Activity:
Leave out all pictures while you copy the lines exactly from the one with "You are a computer-use" through the last line of the listing.

*** Excerpted data Section Begins ***

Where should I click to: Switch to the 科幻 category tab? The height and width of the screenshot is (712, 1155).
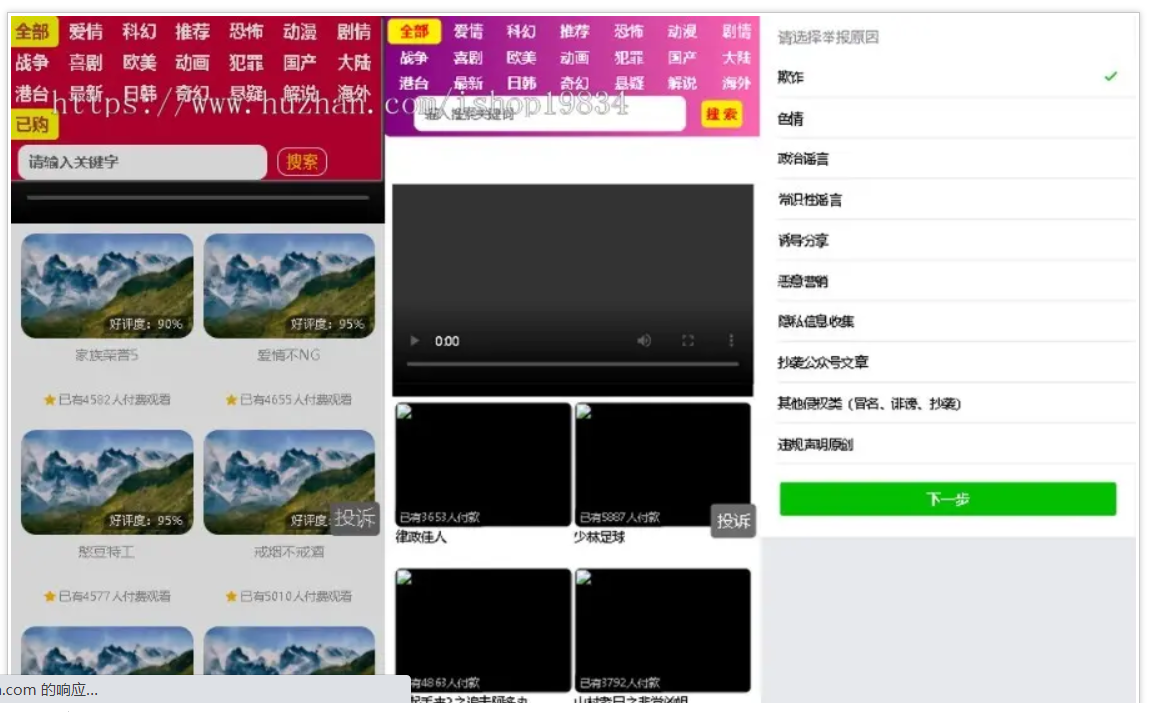(139, 32)
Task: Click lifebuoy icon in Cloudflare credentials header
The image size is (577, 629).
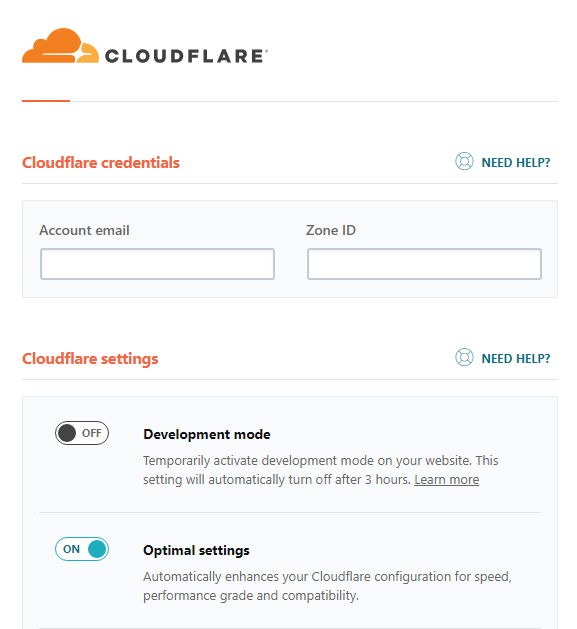Action: 464,162
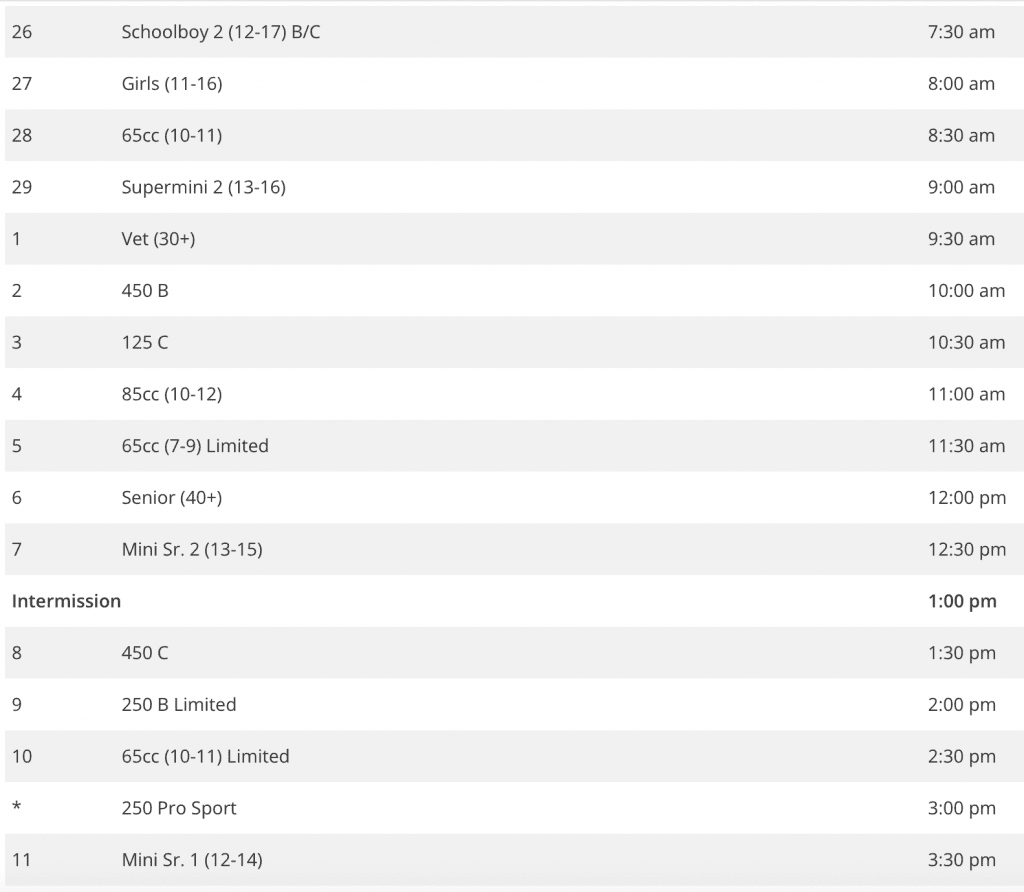
Task: Click the bold Intermission label
Action: pyautogui.click(x=66, y=601)
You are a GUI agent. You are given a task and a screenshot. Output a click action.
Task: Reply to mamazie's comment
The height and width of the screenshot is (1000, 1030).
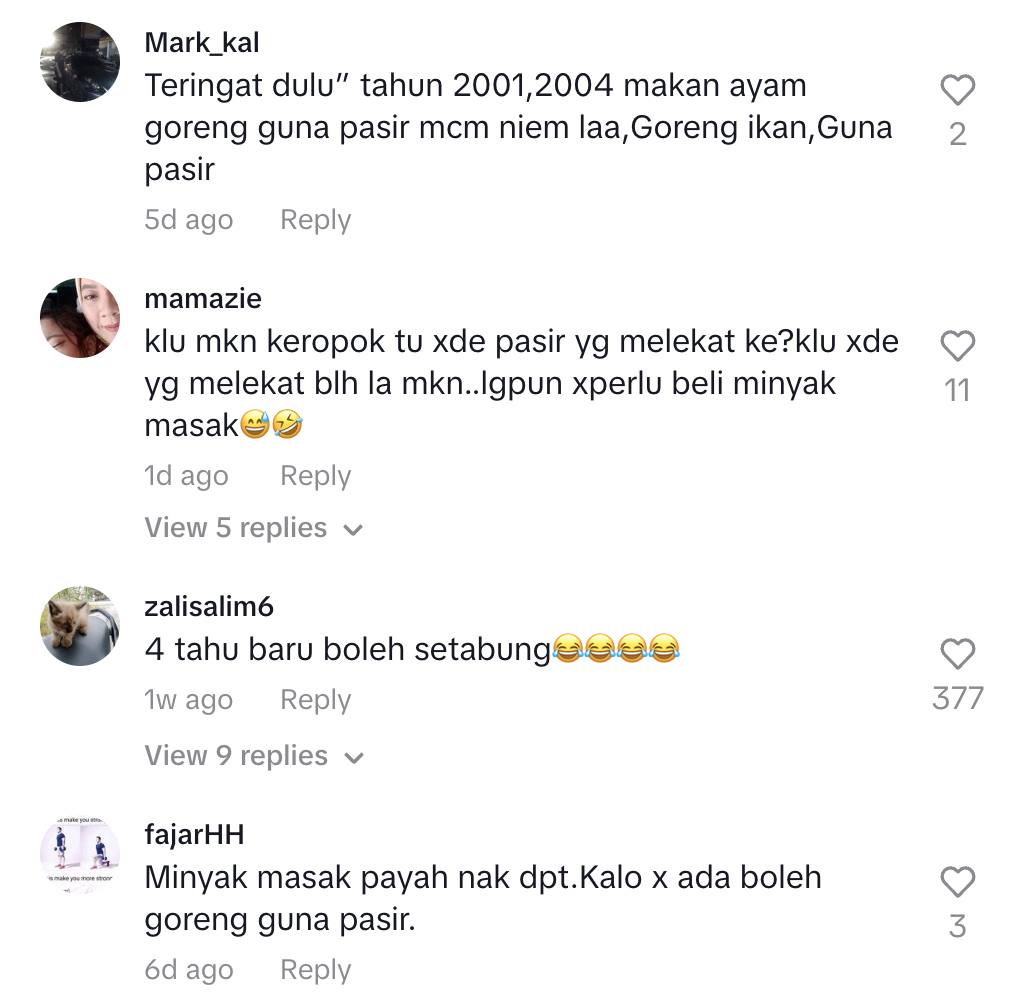point(316,477)
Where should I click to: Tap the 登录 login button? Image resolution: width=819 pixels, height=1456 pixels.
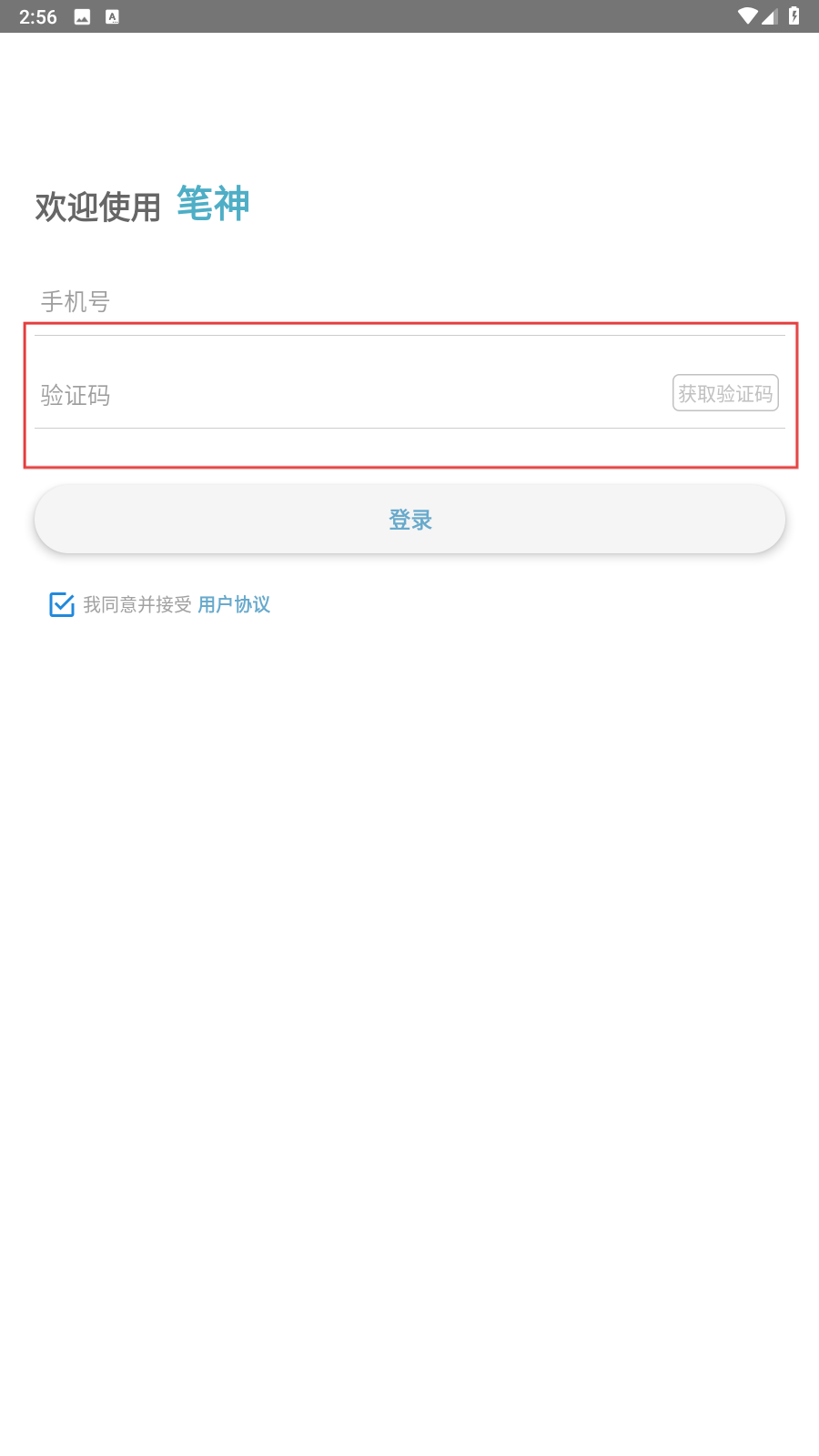click(410, 519)
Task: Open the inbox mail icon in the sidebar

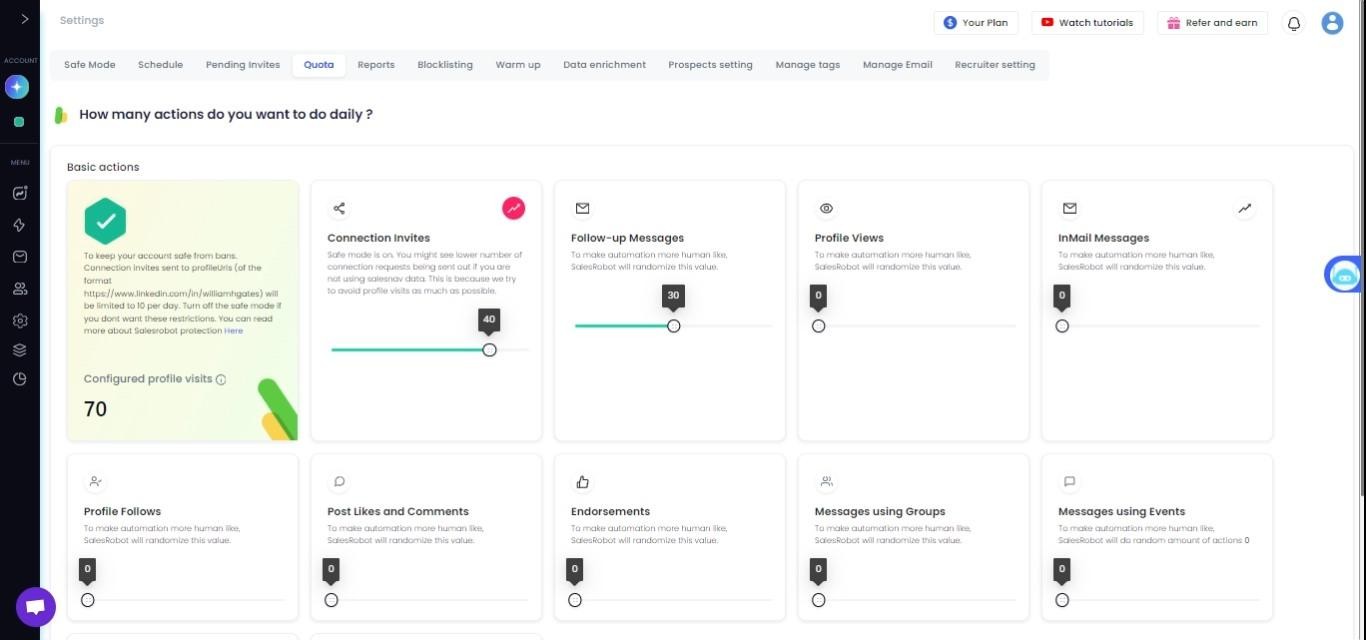Action: (19, 256)
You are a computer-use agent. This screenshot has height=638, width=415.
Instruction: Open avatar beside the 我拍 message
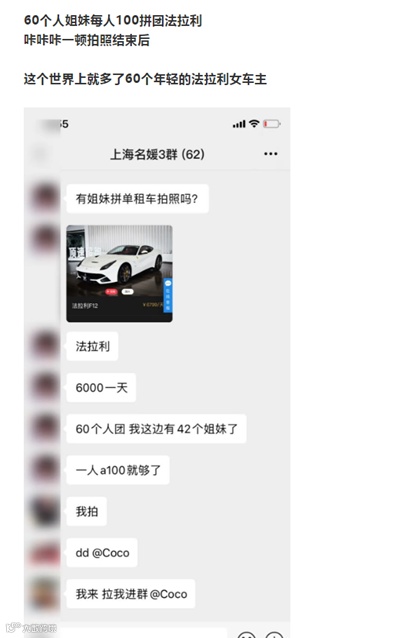45,511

*** Excerpted data Section Ends ***

Solved problem:
You are a computer-use agent. This screenshot has height=638, width=415.
Instruction: Open avatar beside the 我拍 message
45,511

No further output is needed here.